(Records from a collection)

▬▬▬▬▬▬

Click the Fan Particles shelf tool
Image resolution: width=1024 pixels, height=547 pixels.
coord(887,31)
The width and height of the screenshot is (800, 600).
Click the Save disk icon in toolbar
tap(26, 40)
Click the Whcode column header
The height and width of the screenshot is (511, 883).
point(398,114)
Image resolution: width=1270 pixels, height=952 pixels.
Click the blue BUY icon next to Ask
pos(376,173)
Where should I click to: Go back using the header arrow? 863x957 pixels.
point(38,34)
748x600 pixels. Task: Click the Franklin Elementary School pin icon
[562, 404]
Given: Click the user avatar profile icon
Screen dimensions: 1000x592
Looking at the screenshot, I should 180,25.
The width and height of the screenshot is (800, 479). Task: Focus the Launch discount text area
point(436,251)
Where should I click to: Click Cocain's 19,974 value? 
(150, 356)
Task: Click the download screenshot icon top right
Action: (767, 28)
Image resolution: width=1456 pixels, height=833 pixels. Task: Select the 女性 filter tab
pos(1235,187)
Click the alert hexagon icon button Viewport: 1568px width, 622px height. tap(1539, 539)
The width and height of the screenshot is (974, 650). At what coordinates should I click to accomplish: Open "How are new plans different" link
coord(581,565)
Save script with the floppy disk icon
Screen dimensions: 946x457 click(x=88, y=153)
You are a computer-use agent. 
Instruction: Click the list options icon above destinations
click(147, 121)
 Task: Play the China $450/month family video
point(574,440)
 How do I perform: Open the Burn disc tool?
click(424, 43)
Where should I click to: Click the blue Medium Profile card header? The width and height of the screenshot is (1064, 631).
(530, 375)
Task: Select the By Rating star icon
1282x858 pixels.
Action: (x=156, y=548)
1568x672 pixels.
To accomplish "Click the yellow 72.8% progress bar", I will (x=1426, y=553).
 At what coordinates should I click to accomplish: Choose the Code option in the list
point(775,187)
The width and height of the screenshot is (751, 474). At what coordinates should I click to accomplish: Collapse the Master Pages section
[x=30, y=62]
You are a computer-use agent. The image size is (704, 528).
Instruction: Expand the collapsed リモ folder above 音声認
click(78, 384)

▬▬▬▬▬▬

_Task details_. Each entry must be reproduced exactly, with nothing added or dropped.

_Result of this task_.
Click the Fan Particles shelf tool
Image resolution: width=1024 pixels, height=547 pixels.
coord(887,31)
The width and height of the screenshot is (800, 600).
Click the Save disk icon in toolbar
tap(26, 40)
Click the Whcode column header
The height and width of the screenshot is (511, 883).
point(398,114)
Image resolution: width=1270 pixels, height=952 pixels.
Click the blue BUY icon next to Ask
pos(376,173)
Where should I click to: Go back using the header arrow? 863x957 pixels.
point(38,34)
748x600 pixels. Task: Click the Franklin Elementary School pin icon
[562, 404]
Given: Click the user avatar profile icon
Screen dimensions: 1000x592
Looking at the screenshot, I should 180,25.
The width and height of the screenshot is (800, 479). Task: Focus the Launch discount text area
point(436,251)
Where should I click to: Click Cocain's 19,974 value? 
(150, 356)
Task: Click the download screenshot icon top right
Action: (767, 28)
Image resolution: width=1456 pixels, height=833 pixels. Task: Select the 女性 filter tab
pos(1235,187)
Click the alert hexagon icon button Viewport: 1568px width, 622px height. tap(1539, 539)
The width and height of the screenshot is (974, 650). At what coordinates should I click to accomplish: Open "How are new plans different" link
coord(581,565)
Save script with the floppy disk icon
Screen dimensions: 946x457 click(x=88, y=153)
You are a computer-use agent. 
Instruction: Click the list options icon above destinations
click(147, 121)
 Task: Play the China $450/month family video
point(574,440)
 How do I perform: Open the Burn disc tool?
click(424, 43)
Where should I click to: Click the blue Medium Profile card header? The width and height of the screenshot is (1064, 631).
(530, 375)
Task: Select the By Rating star icon
1282x858 pixels.
Action: (x=156, y=548)
1568x672 pixels.
To accomplish "Click the yellow 72.8% progress bar", I will (x=1426, y=553).
 At what coordinates should I click to accomplish: Choose the Code option in the list
point(775,187)
The width and height of the screenshot is (751, 474). At what coordinates should I click to accomplish: Collapse the Master Pages section
[x=30, y=62]
You are a computer-use agent. The image size is (704, 528).
Instruction: Expand the collapsed リモ folder above 音声認
click(78, 384)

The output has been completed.